**What you have to do**
Could you print the entries below exactly, starting at the line that contains "LED Lenser Headlamps H-Series (439, 295)" and stopping after the last one?

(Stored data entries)
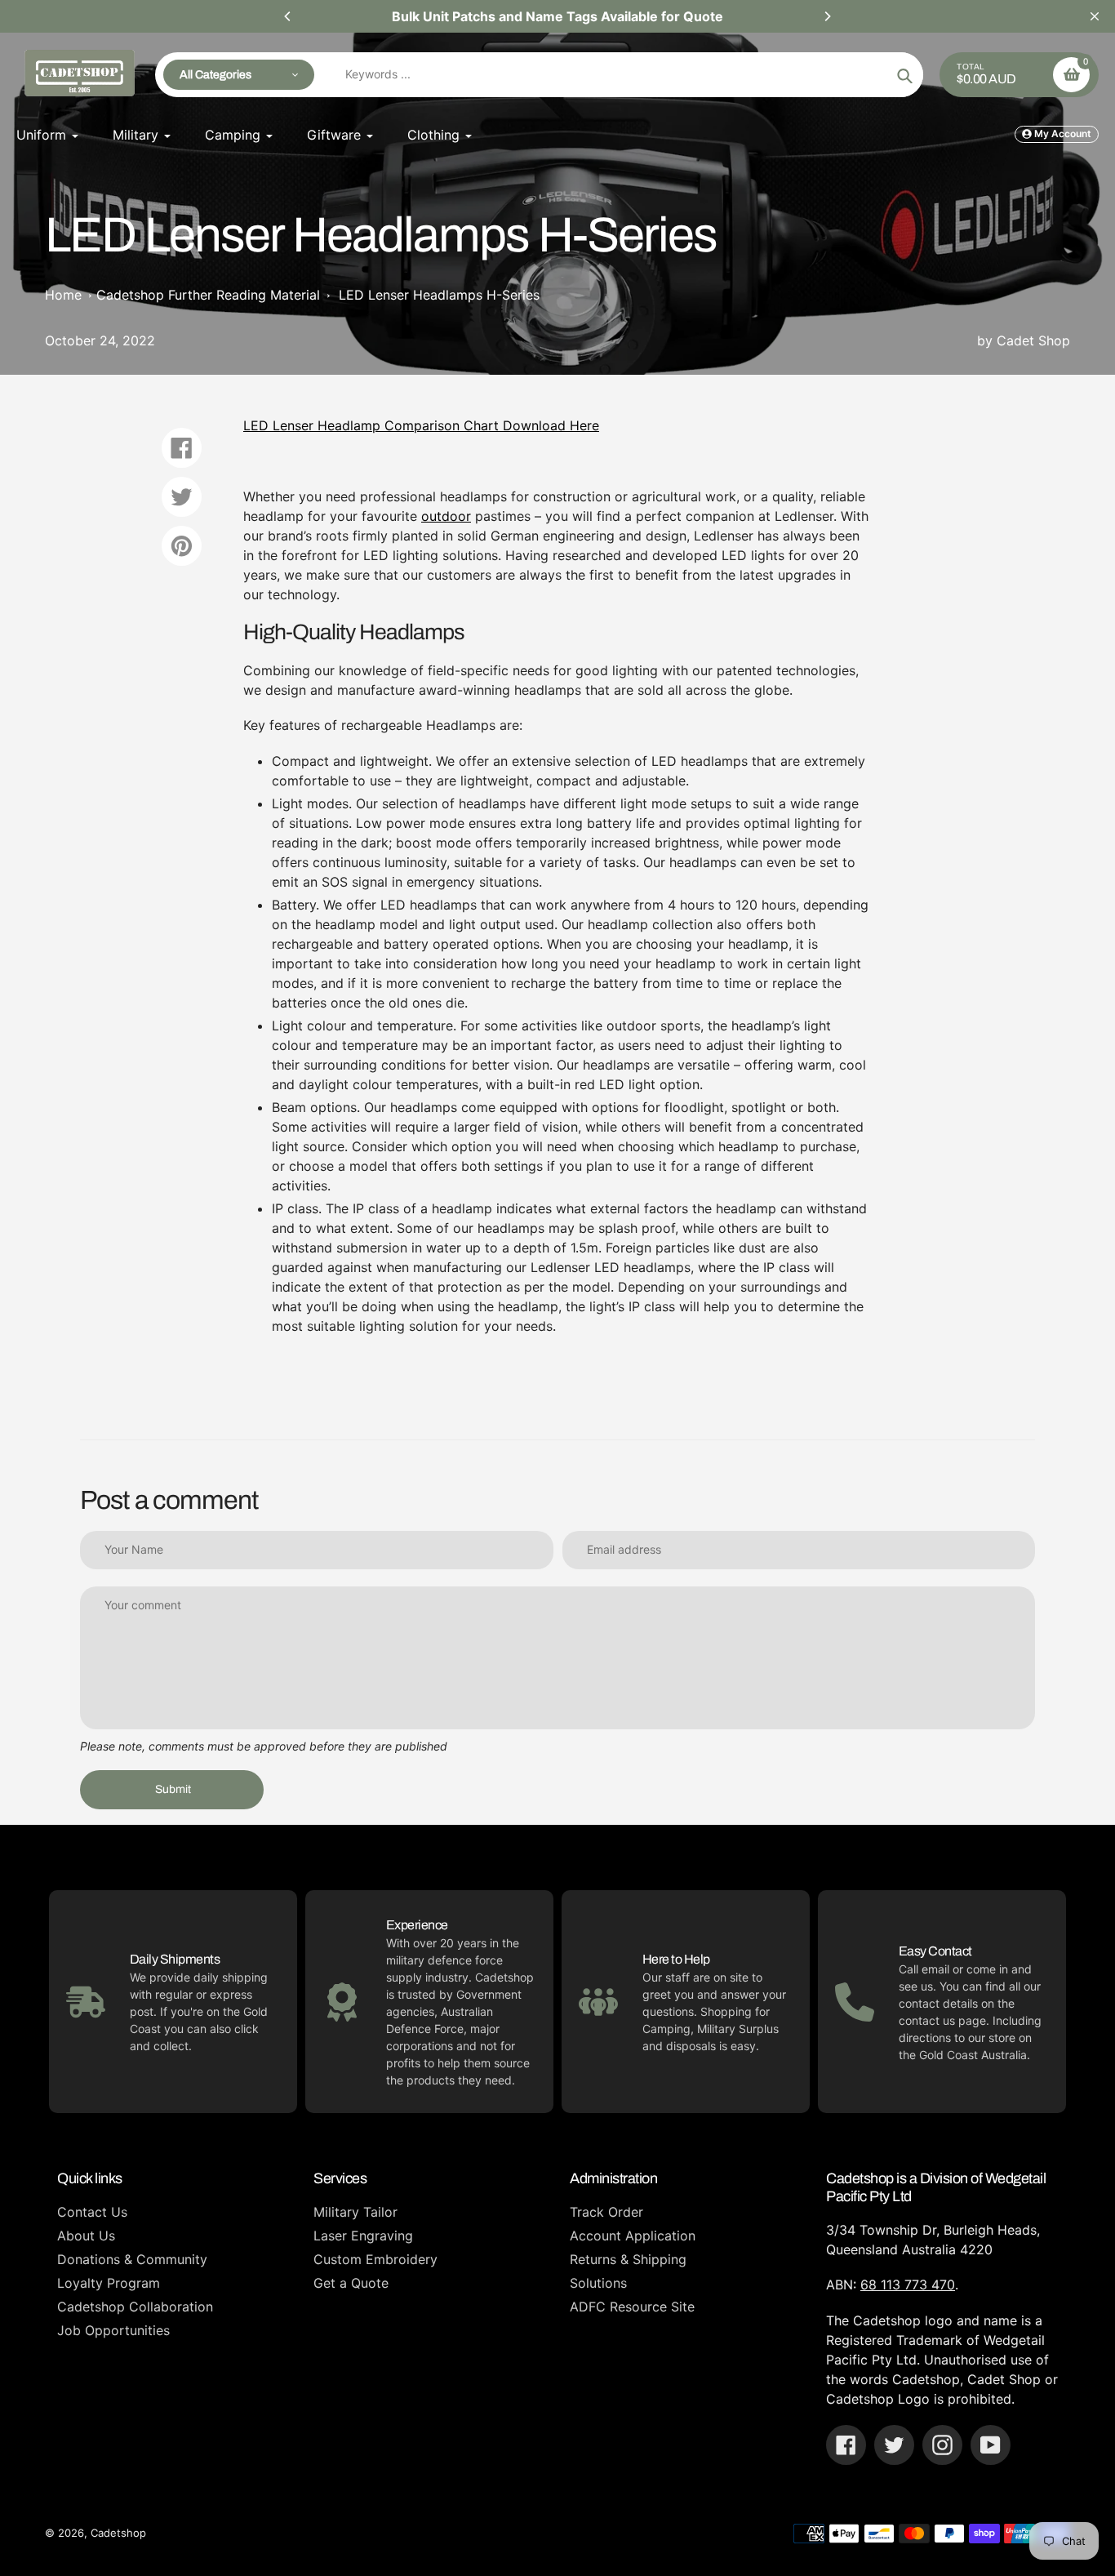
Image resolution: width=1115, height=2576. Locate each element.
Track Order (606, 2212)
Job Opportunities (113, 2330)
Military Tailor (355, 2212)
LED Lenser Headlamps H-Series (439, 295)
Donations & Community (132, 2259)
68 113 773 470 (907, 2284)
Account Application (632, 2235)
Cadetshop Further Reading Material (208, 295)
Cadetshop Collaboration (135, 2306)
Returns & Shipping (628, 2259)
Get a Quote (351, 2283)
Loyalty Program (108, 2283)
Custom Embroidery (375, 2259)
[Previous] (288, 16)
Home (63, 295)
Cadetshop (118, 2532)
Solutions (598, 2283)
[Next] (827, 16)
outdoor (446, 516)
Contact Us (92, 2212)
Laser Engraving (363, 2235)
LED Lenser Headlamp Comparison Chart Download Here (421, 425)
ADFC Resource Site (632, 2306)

**Your response**
LED Lenser Headlamps H-Series (439, 295)
Donations & Community (132, 2259)
68 113 773 470 (907, 2284)
Account Application (632, 2235)
Cadetshop Further Reading Material (208, 295)
Cadetshop Collaboration (135, 2306)
Returns & Shipping (628, 2259)
Get a Quote (351, 2283)
Loyalty Program (108, 2283)
Custom Embroidery (375, 2259)
[Previous] (288, 16)
Home (63, 295)
Cadetshop (118, 2532)
Solutions (598, 2283)
[Next] (827, 16)
outdoor (446, 516)
Contact Us (92, 2212)
Laser Engraving (363, 2235)
LED Lenser Headlamp Comparison Chart Download Here (421, 425)
ADFC Resource Site (632, 2306)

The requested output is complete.